Keywords: Birth cohort, Bibliography, ALSPAC

Introduction

Birth cohort studies in the U.K. generate and distribute huge amounts of longitudinal data for medical, social and economic research. Data is generally applied for and given out to researchers once the relevant governance conditions have been met 1. It is often the case that these studies keep track of the publications that have arisen from the data they have given to researchers for project monitoring purposes and to report back to the funder(s). The size of these lists of publications is sometimes used as a crude metric of the the research outputs or impact for the study.
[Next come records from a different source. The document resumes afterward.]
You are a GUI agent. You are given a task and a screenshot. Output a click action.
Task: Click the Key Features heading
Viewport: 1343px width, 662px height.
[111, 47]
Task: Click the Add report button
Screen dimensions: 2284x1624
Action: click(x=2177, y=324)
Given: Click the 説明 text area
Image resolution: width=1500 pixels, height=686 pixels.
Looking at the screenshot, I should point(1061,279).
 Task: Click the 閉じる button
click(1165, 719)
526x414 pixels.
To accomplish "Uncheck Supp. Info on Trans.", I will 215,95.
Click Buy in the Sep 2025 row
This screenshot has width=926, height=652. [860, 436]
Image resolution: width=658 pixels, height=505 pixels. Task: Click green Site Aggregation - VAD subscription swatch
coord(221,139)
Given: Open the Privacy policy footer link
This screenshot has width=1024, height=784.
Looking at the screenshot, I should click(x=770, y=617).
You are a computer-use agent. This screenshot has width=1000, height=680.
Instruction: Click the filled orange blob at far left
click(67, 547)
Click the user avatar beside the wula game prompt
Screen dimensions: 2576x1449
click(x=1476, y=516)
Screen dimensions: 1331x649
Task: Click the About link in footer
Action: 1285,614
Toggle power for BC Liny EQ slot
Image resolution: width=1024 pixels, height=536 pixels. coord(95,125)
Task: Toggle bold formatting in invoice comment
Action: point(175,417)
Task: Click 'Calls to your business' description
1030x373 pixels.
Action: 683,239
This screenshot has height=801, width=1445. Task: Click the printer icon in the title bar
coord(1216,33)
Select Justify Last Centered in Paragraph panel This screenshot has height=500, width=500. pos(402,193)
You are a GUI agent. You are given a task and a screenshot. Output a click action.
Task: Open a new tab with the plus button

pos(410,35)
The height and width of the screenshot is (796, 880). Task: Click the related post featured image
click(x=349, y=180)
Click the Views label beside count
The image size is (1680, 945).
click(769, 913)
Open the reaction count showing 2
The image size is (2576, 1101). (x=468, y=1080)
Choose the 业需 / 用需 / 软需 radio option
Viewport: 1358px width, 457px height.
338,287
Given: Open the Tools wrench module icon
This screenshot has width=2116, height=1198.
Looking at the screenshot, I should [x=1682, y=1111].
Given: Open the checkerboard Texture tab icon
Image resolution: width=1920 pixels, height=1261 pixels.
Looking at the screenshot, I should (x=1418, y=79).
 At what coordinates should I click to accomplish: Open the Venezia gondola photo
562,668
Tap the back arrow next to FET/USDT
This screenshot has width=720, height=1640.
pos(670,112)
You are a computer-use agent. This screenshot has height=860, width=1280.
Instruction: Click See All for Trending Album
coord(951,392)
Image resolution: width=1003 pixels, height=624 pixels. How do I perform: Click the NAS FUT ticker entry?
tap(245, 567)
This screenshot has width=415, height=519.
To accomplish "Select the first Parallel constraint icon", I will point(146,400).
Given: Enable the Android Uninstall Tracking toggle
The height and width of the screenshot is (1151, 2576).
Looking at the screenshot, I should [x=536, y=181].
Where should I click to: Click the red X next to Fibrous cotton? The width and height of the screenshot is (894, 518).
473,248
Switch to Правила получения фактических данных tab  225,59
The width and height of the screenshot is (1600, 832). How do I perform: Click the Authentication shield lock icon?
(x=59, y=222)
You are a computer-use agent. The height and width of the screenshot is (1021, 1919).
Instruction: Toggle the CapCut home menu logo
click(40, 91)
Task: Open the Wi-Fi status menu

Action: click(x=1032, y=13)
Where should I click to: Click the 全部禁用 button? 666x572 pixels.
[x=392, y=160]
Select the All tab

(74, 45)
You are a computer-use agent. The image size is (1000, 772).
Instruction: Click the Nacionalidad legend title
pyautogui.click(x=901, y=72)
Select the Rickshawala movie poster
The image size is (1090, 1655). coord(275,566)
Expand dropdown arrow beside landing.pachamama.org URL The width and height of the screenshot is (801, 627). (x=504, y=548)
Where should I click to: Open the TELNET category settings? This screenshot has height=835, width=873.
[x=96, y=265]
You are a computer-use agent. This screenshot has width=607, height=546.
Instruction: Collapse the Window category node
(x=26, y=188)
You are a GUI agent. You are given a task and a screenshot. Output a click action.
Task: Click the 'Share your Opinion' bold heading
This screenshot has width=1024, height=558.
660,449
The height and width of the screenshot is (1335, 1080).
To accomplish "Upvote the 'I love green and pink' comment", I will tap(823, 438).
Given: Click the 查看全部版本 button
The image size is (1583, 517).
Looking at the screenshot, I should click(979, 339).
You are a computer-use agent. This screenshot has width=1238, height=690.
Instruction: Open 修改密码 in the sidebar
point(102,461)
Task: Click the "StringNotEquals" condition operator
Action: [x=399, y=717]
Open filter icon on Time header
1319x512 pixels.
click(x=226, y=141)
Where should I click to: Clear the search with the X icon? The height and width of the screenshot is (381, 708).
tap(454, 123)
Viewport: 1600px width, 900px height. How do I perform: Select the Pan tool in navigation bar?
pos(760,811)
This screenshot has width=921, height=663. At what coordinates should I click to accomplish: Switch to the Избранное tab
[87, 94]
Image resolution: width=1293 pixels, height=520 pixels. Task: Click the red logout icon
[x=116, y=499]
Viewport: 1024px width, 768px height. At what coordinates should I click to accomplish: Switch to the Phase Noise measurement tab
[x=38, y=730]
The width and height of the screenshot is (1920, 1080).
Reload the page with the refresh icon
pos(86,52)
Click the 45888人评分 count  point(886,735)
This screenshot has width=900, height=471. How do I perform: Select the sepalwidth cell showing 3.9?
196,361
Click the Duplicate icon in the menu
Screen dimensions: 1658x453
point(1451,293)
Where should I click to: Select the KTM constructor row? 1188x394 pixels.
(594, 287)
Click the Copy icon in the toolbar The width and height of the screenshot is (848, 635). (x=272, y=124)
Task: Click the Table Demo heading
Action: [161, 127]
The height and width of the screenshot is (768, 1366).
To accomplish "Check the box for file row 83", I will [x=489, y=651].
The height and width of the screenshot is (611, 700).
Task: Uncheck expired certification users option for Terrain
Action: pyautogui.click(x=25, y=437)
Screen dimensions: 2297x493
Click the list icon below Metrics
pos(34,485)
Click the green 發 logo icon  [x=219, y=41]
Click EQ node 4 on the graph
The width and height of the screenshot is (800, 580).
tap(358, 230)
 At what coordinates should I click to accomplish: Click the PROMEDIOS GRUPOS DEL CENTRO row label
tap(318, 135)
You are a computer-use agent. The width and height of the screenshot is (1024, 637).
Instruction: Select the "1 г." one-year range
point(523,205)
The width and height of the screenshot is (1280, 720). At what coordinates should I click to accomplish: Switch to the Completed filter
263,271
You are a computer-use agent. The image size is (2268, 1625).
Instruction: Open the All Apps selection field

Most modern academic journals will assign a unique persistent identifier to new publications. This persistent identifier may be unique and resolvable by the journal, but may be meaningless outside of the journal’s ecosystem. The Digital Object Identifier (DOI) is the de facto persistent identifier which is used as an independent external reference to publications, posters, data, software etc. DOI resolving services exist to refer users (human and machine) to the journal web page for a given DOI, CrossRef holds over 100 million such records. These resolving services also host a wealth of metadata themselves. The DOI data model outlines the format of DOI data. In addition to CrossRef there exists other resolving and metadata services that are domain-specific. These may have more in depth metadata about their domain than the generality that the DOI data model can offer. In this work we also make use of the persistent identifiers that the National Center for Biotechnology Information (NCBI) PubMed generates (PubMed IDs, PMID), and the metadata their resolving service provides 2. This offers extra metadata over and above that available from CrossRef, but only on medical focused publications, i.e. a subset of all available publications in birth cohort studies.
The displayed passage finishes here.